令和3年4月1日以後開始事業年度等分申告書確認表(単体法人用)

国税庁のHPを見るに、平成27年3月期以降分から公表されているようですので、7年ほど運用されているようですが、あまり利用されていないのではないかと思います。

なぜ活用した方がいいのか?

端的に言うと、実際によくある間違いがチェック項目になっているからです。

中小企業など、税理士が日々の記帳から決算、申告書の作成まで行っている場合は、一連の取引がプロの目を通っていますので、チェック項目に挙がっているような間違いは基本的には生じないと思います(実際のところは、担当者のスキルによりけりかもしれませんが)。

対して、会社の経理部で申告書の作成まで行っている場合は、有資格者であったり、会計事務所の勤務経験がある方が担当されている場合であれば、さきほどと同じような状況にあるのかもしれませんが、実際はそのような状況にはないのではないかと思っています。

経理部の方は、日常業務をこなしつつ、申告書の作成も同時に行っていると思われ、申告書の作成だけに注力することはできないように思います。

また、税務全般を座学などを通して学ばれたことがない方が申告書の作成まで担われている場合は、チェック表にある項目までをカバーするのはなかなか難しいのではないかと思います。

上場企業の子会社などに有用だと思っています

ちなみに、国税庁のHPでは、

「調査課所管法人の皆様」

「大規模法人」

といった表現が使われていますので、上場企業のような会社を対象にしているように見えるかもしれませんが、たとえば上場企業の子会社で売上高が数億円~数十億円といった規模感の法人に対しても有用なのではないかと思っています。

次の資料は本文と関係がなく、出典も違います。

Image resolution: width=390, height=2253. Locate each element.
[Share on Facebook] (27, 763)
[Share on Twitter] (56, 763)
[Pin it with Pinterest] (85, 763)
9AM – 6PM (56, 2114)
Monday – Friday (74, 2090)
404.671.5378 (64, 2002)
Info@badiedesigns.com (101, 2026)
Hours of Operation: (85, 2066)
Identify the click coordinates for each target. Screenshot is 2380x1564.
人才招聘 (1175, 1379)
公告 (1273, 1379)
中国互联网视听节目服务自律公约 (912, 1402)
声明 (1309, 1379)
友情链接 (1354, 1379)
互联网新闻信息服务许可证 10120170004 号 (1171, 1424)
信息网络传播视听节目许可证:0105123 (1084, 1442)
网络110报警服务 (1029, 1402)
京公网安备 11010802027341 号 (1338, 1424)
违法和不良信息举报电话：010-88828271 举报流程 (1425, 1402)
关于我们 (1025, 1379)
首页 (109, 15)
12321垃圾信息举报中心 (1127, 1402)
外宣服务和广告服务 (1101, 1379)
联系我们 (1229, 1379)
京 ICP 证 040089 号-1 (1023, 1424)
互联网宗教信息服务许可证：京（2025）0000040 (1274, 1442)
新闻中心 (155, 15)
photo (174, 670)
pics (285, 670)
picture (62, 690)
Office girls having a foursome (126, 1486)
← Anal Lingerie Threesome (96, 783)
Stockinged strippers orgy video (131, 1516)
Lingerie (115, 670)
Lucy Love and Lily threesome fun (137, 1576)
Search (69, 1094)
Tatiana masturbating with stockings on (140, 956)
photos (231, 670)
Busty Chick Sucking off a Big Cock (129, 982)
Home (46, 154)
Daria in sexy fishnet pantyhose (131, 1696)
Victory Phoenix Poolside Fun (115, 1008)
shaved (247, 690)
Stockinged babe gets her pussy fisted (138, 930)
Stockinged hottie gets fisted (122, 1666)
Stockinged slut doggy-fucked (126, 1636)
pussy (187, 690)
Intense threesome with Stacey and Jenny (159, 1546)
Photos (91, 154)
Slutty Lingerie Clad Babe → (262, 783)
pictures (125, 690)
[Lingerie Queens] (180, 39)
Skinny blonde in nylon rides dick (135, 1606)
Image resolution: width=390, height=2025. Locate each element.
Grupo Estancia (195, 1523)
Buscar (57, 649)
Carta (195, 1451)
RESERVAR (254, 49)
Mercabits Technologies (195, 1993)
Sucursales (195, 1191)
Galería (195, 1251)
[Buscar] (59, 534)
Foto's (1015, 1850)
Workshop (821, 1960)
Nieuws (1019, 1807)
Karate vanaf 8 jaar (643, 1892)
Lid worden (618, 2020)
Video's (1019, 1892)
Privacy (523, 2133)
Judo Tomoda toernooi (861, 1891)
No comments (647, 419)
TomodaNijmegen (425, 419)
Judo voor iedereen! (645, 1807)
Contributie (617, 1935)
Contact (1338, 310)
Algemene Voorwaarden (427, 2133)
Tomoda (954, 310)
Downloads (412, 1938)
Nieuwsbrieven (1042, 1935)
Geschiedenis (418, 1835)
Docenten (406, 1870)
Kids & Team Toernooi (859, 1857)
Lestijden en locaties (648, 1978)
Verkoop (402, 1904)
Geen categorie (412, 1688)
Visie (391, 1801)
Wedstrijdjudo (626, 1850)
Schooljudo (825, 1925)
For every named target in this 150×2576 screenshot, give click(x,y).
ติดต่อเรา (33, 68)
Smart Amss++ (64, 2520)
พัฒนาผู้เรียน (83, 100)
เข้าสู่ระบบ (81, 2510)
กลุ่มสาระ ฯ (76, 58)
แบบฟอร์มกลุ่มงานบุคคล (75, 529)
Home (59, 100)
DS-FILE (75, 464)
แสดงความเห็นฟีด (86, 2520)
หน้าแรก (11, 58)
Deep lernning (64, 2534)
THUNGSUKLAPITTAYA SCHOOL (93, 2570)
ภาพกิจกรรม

実際、私が税務署にいた頃に、税務署所管法人(基本的には資本金が1億円未満)で、税効果会計の加算減算が逆になっていた(加算すべきところ減算処理していた。別表5(1)とBSを比較すればわかります。)ことがありました。

申告審理用のチェックシート

このチェック表ですが、国税内部で使っているものと同じなように思います(村上が在籍していた頃の状況なので変わってしまっているかもしれませんが。)。

法人税の確定申告書は提出を受けたあと、
①税務調査が行われる
②机上処理といって、書面上のチェックで誤りがないことを確認して、税務調査を省略する

という二つのルートのいずれかを経ることとなるのですが、この②の処理を行う際にチェック表を使っており、記憶ベースなので正確性に疑義ありですが、「申告書確認表」に記載されているチェック項目と同じようなチェック項目が記載されていたように記憶しています。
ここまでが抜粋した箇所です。